[START OF Data section]

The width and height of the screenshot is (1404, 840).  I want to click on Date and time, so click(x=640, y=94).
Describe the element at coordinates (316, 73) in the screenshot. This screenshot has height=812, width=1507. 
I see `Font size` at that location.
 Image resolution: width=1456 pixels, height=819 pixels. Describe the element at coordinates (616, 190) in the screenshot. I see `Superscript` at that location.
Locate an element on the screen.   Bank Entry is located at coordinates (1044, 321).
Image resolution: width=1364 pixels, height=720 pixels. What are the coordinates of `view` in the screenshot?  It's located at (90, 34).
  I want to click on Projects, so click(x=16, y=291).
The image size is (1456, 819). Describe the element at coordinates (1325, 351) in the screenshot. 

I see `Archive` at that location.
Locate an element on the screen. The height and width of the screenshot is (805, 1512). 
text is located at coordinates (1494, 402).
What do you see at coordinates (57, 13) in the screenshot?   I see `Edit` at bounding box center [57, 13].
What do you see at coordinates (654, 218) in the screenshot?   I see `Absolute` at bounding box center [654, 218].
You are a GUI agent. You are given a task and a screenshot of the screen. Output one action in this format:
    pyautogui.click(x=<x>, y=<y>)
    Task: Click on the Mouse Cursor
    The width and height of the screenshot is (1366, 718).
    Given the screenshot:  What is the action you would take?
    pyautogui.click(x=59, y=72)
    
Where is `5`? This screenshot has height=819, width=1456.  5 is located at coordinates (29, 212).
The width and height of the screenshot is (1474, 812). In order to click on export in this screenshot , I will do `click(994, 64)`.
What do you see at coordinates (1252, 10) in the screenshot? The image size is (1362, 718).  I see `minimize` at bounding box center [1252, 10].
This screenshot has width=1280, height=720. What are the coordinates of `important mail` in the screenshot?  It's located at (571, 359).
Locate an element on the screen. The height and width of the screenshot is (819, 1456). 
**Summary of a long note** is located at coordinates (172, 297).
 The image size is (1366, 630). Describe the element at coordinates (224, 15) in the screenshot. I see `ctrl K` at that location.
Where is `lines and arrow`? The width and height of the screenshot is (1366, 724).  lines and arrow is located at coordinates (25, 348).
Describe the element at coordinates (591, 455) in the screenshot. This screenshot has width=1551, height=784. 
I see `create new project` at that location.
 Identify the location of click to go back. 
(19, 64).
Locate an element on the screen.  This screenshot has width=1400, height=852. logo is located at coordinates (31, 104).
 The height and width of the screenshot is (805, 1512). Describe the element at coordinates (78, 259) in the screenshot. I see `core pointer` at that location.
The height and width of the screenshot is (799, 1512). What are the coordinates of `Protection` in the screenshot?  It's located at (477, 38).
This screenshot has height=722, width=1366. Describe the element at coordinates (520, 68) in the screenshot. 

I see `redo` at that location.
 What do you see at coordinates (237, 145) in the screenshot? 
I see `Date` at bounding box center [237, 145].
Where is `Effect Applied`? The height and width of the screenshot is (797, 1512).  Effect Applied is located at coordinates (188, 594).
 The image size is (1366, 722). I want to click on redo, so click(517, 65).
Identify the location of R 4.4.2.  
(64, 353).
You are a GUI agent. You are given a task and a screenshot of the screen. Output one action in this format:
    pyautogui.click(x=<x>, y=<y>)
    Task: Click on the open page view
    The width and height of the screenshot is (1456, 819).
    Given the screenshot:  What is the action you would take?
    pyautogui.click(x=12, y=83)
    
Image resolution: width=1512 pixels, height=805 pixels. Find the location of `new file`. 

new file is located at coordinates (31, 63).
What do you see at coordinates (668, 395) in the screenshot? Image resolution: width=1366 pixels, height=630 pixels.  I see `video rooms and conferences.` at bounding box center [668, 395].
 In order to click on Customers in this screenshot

[END OF Data section]

Copy every line above without changing a single character.

Solution for this problem:
The width and height of the screenshot is (1404, 840).  I want to click on Date and time, so click(x=640, y=94).
Describe the element at coordinates (316, 73) in the screenshot. This screenshot has height=812, width=1507. 
I see `Font size` at that location.
 Image resolution: width=1456 pixels, height=819 pixels. Describe the element at coordinates (616, 190) in the screenshot. I see `Superscript` at that location.
Locate an element on the screen.   Bank Entry is located at coordinates (1044, 321).
Image resolution: width=1364 pixels, height=720 pixels. What are the coordinates of `view` in the screenshot?  It's located at (90, 34).
  I want to click on Projects, so click(x=16, y=291).
The image size is (1456, 819). Describe the element at coordinates (1325, 351) in the screenshot. 

I see `Archive` at that location.
Locate an element on the screen. The height and width of the screenshot is (805, 1512). 
text is located at coordinates (1494, 402).
What do you see at coordinates (57, 13) in the screenshot?   I see `Edit` at bounding box center [57, 13].
What do you see at coordinates (654, 218) in the screenshot?   I see `Absolute` at bounding box center [654, 218].
You are a GUI agent. You are given a task and a screenshot of the screen. Output one action in this format:
    pyautogui.click(x=<x>, y=<y>)
    Task: Click on the Mouse Cursor
    The width and height of the screenshot is (1366, 718).
    Given the screenshot:  What is the action you would take?
    pyautogui.click(x=59, y=72)
    
Where is `5`? This screenshot has height=819, width=1456.  5 is located at coordinates (29, 212).
The width and height of the screenshot is (1474, 812). In order to click on export in this screenshot , I will do `click(994, 64)`.
What do you see at coordinates (1252, 10) in the screenshot? The image size is (1362, 718).  I see `minimize` at bounding box center [1252, 10].
This screenshot has width=1280, height=720. What are the coordinates of `important mail` in the screenshot?  It's located at (571, 359).
Locate an element on the screen. The height and width of the screenshot is (819, 1456). 
**Summary of a long note** is located at coordinates (172, 297).
 The image size is (1366, 630). Describe the element at coordinates (224, 15) in the screenshot. I see `ctrl K` at that location.
Where is `lines and arrow`? The width and height of the screenshot is (1366, 724).  lines and arrow is located at coordinates (25, 348).
Describe the element at coordinates (591, 455) in the screenshot. This screenshot has width=1551, height=784. 
I see `create new project` at that location.
 Identify the location of click to go back. 
(19, 64).
Locate an element on the screen.  This screenshot has width=1400, height=852. logo is located at coordinates (31, 104).
 The height and width of the screenshot is (805, 1512). Describe the element at coordinates (78, 259) in the screenshot. I see `core pointer` at that location.
The height and width of the screenshot is (799, 1512). What are the coordinates of `Protection` in the screenshot?  It's located at (477, 38).
This screenshot has height=722, width=1366. Describe the element at coordinates (520, 68) in the screenshot. 

I see `redo` at that location.
 What do you see at coordinates (237, 145) in the screenshot? 
I see `Date` at bounding box center [237, 145].
Where is `Effect Applied`? The height and width of the screenshot is (797, 1512).  Effect Applied is located at coordinates (188, 594).
 The image size is (1366, 722). I want to click on redo, so click(517, 65).
Identify the location of R 4.4.2.  
(64, 353).
You are a GUI agent. You are given a task and a screenshot of the screen. Output one action in this format:
    pyautogui.click(x=<x>, y=<y>)
    Task: Click on the open page view
    The width and height of the screenshot is (1456, 819).
    Given the screenshot:  What is the action you would take?
    pyautogui.click(x=12, y=83)
    
Image resolution: width=1512 pixels, height=805 pixels. Find the location of `new file`. 

new file is located at coordinates (31, 63).
What do you see at coordinates (668, 395) in the screenshot? Image resolution: width=1366 pixels, height=630 pixels.  I see `video rooms and conferences.` at bounding box center [668, 395].
 In order to click on Customers in this screenshot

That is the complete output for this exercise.